+++ PASSAGE TO READ +++
# Escaped pig "just wanted to meet people"



## robert@fm (Sep 10, 2016)

Article


----------



## Northerner (Sep 11, 2016)

Hehe!  Story sounds similar to that of Esther the Wonder Pig, who now runs her own animal sanctuary!


----------



## Diabeticliberty (Sep 11, 2016)

No offence but I think you are both telling porkies. Yeah I know it was a bit  ropey even for a man with a very low bar in the humour department


----------



## Marsbartoastie (Sep 11, 2016)

Mmmm...bacon


----------



## mikeyB (Sep 11, 2016)

I feel sorry for the pig. This woman is breaking several animal welfare laws, and it's not funny.


----------



## Pumper_Sue (Sep 11, 2016)

mikeyB said:


> I feel sorry for the pig. This woman is breaking several animal welfare laws, and it's not funny.


What laws is she breaking? Pig looks a tad overweight and at 7 years old far to tough for bacon  Suspect she might be in the sh*t regarding no movement licence for it's walks unless she has a specific license which can be obtained from DEFRA.
+++ DATA SEGMENT +++
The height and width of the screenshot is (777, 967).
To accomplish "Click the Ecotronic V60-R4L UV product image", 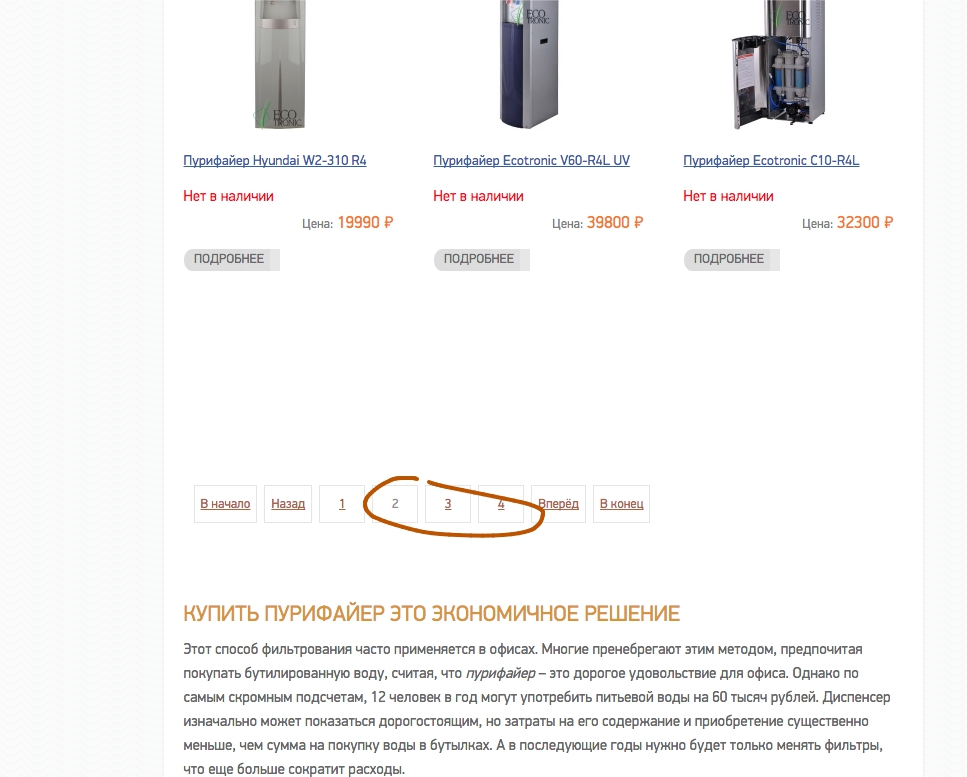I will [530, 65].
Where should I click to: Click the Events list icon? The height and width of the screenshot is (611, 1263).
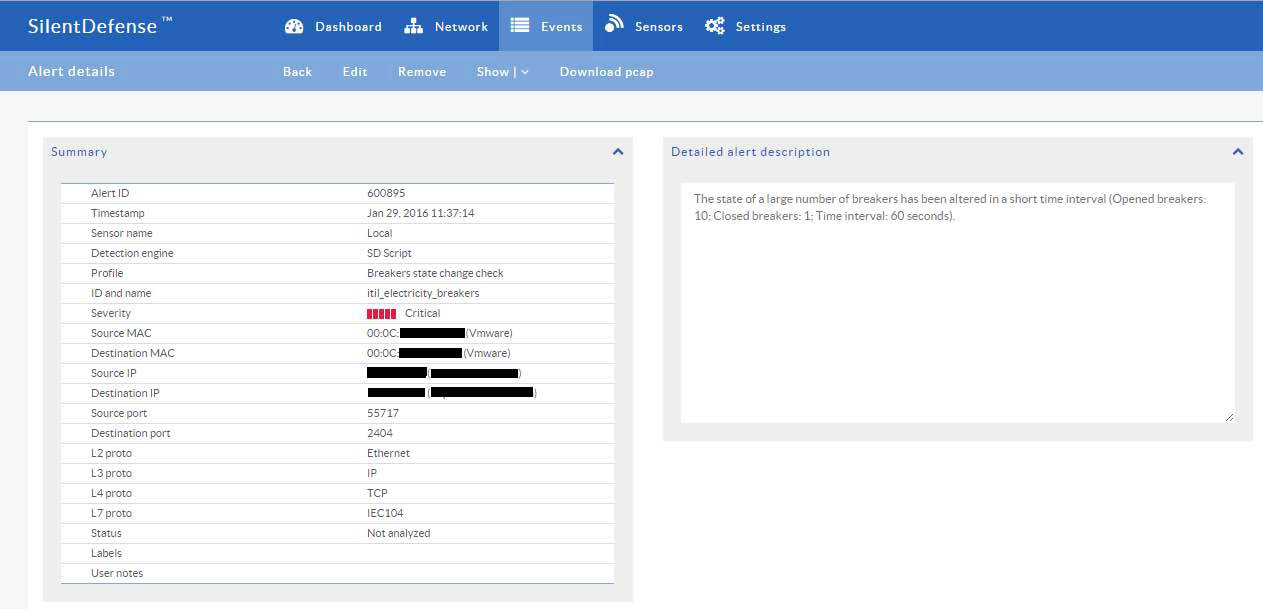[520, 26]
+++
## WHAT IS ASKED
Reproduce the escaped-pig forum thread word for word between "## Diabeticliberty (Sep" and "Marsbartoastie (Sep 11, 2016)", inclusive.

## SOLUTION FOR THIS TASK
## Diabeticliberty (Sep 11, 2016)

No offence but I think you are both telling porkies. Yeah I know it was a bit  ropey even for a man with a very low bar in the humour department


----------



## Marsbartoastie (Sep 11, 2016)